There were many more camps than I realized. The main camps like Dachau and Auschwitz had dozens of sub-camps.

Camps kept springing up through the final weeks of the war in Europe, as the Nazis were determined to exterminate the Jews and other “undesirable” populations in the camps rather than allow the Allies to liberate them.

Many veterans recalled smelling a terrible odor beginning several miles away from the camps and getting stronger the closer they approached. The veterans who spoke of the odor nearly to a person rejected claims of the local Germans who said that they had no idea what was going on in the camps. The stench made it impossible for them to believe those claims.

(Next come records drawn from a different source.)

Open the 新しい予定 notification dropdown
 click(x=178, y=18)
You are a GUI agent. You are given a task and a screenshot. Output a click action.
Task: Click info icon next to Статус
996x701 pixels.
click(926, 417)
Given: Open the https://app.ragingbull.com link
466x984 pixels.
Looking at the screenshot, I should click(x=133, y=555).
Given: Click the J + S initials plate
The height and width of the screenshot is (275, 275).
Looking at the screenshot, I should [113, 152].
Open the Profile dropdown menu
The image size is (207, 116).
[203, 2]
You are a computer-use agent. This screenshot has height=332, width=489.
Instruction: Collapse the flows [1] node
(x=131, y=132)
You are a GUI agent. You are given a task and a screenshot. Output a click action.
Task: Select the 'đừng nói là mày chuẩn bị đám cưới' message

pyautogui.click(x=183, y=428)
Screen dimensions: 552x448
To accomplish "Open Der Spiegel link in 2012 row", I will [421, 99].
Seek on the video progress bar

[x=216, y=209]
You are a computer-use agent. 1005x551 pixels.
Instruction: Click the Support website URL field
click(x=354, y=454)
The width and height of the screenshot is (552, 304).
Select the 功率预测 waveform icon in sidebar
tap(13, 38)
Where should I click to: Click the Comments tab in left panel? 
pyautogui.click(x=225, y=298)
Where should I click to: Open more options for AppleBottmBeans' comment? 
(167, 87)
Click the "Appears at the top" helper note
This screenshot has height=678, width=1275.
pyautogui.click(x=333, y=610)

Most of the veterans still suffered from PTSD more than sixty years after these events. I agree with the author that the U.S. needs to provide more and better mental health services for veterans.

This book preserves eyewitness testimony from some of the first witnesses to the horrors of the Holocaust. It’s not easy reading, but it’s important reading, and it should be widely available in libraries to keep these memories alive and prevent this evil from being repeated. ( )
  cbl_tn | May 22, 2022 |
I need to read this book still, but am looking forward to it due to my job being the transcribing of the interviews used to write this book.
  USFJoyGirl | May 17, 2020 |
This is an important historical book documenting the stories of ordinary men called to witness and attempt to clean up and rebuild. War was bad enough, but liberating the camps was exposure to cruelty and evil not experienced on the battlefield. My friend and relative, Duane Mahlen, is among those soldiers interviewed in the book. This is a view into what it looks like to have seen the aftermath of evil. His most striking comment is how people a mile or two away from the camps denied that they knew anything terrible was happening. ( )
  deldevries | Jan 31, 2016 |
The Holocaust as seen through the eyes of GIs who took part in liberating concentration camps all over Europe. I was disappointed none of the veterans interviewed were from African-American units which did take part in some of these liberations. Terrible and powerful.
( )
  Sullywriter | May 22, 2015 |
The author interviewed more than 150 U.S. soldiers who were the first to arrive at concentration camps across Europe near the end of World War II. These soldiers recount what they witnessed and how they felt, both at the time of the discoveries and as they have grown older. It is a touching, saddening, enlightening view of the war; I highly recommend it to everyone. It's hard to read because of the subject matter, but well worth every tear you will shed.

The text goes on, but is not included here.